[Data under study — start]

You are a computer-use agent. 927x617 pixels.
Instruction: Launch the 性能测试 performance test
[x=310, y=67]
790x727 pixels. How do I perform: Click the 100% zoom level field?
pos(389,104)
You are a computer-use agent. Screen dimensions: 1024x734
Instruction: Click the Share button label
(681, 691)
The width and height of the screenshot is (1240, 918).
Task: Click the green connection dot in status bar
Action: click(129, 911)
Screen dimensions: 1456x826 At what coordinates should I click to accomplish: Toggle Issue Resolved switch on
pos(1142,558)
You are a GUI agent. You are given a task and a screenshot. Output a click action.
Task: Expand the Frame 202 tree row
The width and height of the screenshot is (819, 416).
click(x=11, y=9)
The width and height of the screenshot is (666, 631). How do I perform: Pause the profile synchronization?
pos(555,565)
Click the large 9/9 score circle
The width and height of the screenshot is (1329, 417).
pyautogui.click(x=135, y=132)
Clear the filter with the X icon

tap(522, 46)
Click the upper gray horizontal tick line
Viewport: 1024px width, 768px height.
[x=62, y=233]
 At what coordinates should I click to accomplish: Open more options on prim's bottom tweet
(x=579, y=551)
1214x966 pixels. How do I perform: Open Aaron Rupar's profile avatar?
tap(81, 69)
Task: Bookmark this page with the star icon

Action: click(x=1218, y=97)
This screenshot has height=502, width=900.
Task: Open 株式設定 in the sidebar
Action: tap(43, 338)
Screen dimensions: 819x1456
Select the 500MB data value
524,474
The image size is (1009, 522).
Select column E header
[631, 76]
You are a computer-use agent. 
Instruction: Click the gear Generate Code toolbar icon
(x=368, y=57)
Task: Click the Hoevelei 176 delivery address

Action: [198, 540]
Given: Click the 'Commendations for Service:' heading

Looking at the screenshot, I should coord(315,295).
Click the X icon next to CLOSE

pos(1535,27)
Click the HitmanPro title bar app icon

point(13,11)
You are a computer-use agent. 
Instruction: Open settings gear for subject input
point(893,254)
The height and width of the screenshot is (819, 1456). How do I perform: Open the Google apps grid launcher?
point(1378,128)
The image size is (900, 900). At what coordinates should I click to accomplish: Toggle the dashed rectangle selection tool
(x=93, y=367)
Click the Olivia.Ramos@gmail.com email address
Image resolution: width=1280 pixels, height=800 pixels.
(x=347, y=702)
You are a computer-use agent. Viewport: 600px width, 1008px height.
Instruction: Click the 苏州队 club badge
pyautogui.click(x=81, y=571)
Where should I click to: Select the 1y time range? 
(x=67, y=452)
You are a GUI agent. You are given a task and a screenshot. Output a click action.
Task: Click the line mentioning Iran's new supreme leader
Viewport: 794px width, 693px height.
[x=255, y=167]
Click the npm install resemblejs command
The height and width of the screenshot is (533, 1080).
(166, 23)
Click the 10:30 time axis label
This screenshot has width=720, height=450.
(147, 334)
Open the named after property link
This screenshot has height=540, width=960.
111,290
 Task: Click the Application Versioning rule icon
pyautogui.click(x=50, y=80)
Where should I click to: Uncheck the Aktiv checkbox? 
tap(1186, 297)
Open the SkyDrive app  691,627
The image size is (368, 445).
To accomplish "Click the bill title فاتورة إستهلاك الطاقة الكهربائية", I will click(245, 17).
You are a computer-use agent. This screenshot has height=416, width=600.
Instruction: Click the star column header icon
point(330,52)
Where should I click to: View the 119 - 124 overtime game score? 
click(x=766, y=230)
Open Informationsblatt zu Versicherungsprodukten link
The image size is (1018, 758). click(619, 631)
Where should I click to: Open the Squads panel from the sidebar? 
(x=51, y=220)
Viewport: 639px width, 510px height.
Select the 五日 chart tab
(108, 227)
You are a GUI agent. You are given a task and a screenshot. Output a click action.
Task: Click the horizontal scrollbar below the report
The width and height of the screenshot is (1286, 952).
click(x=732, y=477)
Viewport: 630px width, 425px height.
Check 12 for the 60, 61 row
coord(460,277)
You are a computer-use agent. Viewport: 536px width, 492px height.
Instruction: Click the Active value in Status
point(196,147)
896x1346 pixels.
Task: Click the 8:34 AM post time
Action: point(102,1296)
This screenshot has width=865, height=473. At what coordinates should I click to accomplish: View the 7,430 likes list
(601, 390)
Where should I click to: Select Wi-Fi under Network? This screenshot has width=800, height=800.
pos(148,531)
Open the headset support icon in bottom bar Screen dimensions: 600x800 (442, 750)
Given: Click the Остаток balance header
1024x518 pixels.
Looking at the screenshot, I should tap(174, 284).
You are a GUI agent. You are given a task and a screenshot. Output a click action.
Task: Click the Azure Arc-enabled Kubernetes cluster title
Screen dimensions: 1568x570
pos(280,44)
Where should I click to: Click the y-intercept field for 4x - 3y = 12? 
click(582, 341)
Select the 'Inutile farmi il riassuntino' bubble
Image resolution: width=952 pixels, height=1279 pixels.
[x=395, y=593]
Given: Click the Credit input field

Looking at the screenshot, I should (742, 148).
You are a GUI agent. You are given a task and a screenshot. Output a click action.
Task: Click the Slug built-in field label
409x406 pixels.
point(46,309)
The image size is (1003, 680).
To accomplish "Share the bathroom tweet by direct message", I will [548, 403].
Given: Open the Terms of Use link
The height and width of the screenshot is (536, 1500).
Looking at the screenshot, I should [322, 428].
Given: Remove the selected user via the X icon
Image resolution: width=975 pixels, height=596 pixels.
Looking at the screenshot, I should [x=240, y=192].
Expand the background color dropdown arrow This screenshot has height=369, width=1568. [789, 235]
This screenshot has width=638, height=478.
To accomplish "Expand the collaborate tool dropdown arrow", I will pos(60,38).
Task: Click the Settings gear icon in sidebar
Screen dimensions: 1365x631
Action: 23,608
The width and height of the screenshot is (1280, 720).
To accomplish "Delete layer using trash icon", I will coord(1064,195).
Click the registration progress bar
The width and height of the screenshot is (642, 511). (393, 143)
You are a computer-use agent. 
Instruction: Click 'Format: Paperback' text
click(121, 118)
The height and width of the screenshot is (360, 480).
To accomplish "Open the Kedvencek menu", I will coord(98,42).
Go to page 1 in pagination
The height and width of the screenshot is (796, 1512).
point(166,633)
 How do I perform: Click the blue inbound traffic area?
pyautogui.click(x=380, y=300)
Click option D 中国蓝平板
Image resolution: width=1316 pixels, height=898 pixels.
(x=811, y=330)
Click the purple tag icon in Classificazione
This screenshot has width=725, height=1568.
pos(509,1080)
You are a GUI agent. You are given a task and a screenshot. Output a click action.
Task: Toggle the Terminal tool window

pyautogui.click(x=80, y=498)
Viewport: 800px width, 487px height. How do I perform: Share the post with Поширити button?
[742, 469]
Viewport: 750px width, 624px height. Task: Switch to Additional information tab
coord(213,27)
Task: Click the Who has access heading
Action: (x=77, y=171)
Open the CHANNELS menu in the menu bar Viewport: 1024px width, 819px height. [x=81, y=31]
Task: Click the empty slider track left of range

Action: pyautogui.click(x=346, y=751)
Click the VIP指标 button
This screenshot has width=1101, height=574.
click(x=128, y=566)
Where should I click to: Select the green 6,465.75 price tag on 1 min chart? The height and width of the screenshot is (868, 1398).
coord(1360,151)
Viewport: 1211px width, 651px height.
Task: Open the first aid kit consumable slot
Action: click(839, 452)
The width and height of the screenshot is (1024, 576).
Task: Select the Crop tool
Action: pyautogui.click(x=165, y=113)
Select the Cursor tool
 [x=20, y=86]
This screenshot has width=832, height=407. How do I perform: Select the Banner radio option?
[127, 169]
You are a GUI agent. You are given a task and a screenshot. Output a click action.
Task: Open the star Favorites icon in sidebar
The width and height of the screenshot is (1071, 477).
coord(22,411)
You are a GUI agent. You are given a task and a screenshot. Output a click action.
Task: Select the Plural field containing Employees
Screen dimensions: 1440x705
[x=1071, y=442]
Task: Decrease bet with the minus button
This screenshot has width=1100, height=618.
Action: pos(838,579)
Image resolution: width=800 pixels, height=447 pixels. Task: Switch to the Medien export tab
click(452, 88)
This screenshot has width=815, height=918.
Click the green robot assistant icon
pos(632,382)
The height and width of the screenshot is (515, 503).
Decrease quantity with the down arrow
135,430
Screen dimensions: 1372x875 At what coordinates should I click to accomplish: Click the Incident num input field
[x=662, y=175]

[Data under study — finish]

[Exercise objective]: Reproduce, word for word, every line starting at the line that contains "Task: Click the empty" and ending with the final line of the entries.

[Output for this task]:
Task: Click the empty slider track left of range

Action: pyautogui.click(x=346, y=751)
Click the VIP指标 button
This screenshot has width=1101, height=574.
click(x=128, y=566)
Where should I click to: Select the green 6,465.75 price tag on 1 min chart? The height and width of the screenshot is (868, 1398).
coord(1360,151)
Viewport: 1211px width, 651px height.
Task: Open the first aid kit consumable slot
Action: click(839, 452)
The width and height of the screenshot is (1024, 576).
Task: Select the Crop tool
Action: pyautogui.click(x=165, y=113)
Select the Cursor tool
 [x=20, y=86]
This screenshot has width=832, height=407. How do I perform: Select the Banner radio option?
[127, 169]
You are a GUI agent. You are given a task and a screenshot. Output a click action.
Task: Open the star Favorites icon in sidebar
The width and height of the screenshot is (1071, 477).
coord(22,411)
You are a GUI agent. You are given a task and a screenshot. Output a click action.
Task: Select the Plural field containing Employees
Screen dimensions: 1440x705
[x=1071, y=442]
Task: Decrease bet with the minus button
This screenshot has width=1100, height=618.
Action: pos(838,579)
Image resolution: width=800 pixels, height=447 pixels. Task: Switch to the Medien export tab
click(452, 88)
This screenshot has width=815, height=918.
Click the green robot assistant icon
pos(632,382)
The height and width of the screenshot is (515, 503).
Decrease quantity with the down arrow
135,430
Screen dimensions: 1372x875 At what coordinates should I click to accomplish: Click the Incident num input field
[x=662, y=175]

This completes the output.